So far we have just framed the problem. The useful progress is given by the comment (clearly defining the inputs and outputs at a high level), and the code at this point just guarantees "success" with whatever arguments are passed. So a "test" of this code:
?= squaresRiddle(7,7,ListIn,ListOut).
won't produce anything except free variables.
Next let's give some thought to how the input list and output list ought to be represented. In the Question it is proposed to use triples of integers as entries of these lists. I would recommend instead using a named functor, because the semantics of those input triples (giving an x,y coordinate of a cell with a count) are subtly different from that of the output triples (giving an x,y coordinate of upper left corner and an "extent" (height&width) of the square). Note in particular that an output square may be described by a different corner than the one in the corresponding input item, although the one in the input item needs to be one of the four corners of the output square.
So it tends to make the code more readable if these constructs are distinguished by simple functor names, e.g. BoxedCountList = [box(3,3,0),box(3,5,0),box(4,4,1),box(5,1,0),box(6,6,3)] vs. OutputSquaresList = [sqr(1,1,2), sqr(1,5,2), sqr(2,2,4), sqr(5,1,2), sqr(4,4,3)].
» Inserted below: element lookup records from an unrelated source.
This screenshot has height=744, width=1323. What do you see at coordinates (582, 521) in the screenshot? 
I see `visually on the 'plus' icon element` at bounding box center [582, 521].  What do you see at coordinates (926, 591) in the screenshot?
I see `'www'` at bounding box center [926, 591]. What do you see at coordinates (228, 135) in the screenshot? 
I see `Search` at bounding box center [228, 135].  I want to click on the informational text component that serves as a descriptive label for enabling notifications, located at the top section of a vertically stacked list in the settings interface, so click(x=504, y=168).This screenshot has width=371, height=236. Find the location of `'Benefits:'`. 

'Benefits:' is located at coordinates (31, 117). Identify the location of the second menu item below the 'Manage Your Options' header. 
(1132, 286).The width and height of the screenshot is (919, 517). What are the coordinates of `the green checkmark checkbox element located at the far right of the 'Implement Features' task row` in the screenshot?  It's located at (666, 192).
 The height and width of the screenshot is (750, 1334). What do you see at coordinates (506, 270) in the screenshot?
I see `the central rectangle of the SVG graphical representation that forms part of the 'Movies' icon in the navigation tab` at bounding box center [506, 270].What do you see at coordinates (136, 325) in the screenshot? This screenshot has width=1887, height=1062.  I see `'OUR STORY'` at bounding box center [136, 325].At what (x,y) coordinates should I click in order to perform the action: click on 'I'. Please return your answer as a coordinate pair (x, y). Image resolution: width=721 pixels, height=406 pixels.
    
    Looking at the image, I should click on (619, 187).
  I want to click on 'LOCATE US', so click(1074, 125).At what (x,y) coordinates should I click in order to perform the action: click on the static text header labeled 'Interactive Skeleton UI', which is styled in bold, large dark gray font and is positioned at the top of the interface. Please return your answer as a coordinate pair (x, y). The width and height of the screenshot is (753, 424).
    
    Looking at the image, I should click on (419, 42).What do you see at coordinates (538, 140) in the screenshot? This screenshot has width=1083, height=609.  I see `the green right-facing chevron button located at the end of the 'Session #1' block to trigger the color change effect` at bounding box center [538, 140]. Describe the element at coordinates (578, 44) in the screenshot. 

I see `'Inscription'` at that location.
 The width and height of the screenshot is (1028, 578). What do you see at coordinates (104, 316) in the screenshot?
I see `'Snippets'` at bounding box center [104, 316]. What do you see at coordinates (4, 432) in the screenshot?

Let's give a little thought to how the search for solutions will proceed. The output items are in 1-to-1 correspondence with the input items, so the lists will have equal length in the end. However choosing the kth output item depends not only on the kth input item, but on all the input items (since we count how many are in the interior of the output square) and on the preceding output items (since we disallow corners that meet and edges that overlap).
There are several ways to manage the flow of decision making consistent with this requirement, and it seems to be the crux of this exercise to pick one approach and make it work. If you are familiar with difference lists or accumulators, you have a head start on ways to do it.
Now let's switch to discussing some lower level functionality. Given an input box there are potentially a number of output sqr that could correspond to it. Given a positive "extent" for the output, the X,Y coordinates of the input can be met with any of the four corners of the output square. While more checking is required to verify the solution, this aspect seems a good place to start testing:
/* check that coordinates X,Y are indeed a corner of candidate square */
hasCorner(sqr(SX,SY,Extent),X,Y) :-
(SX is X ; SX is X + Extent),
(SY is Y ; SY is Y + Extent).
How would we make use of this test? Well we could generate all possible squares (possibly limiting ourselves to those that fit inside the height and width of our "board"), and then check whether any have the required corner. This might be fairly inefficient. A better way (as far as efficiency goes) would use the corner to generate possible squares (by extending from the corner by Extent in any of four directions) subject to the parameters of board size. Implementation of this "optimization" is left as an exercise for the reader.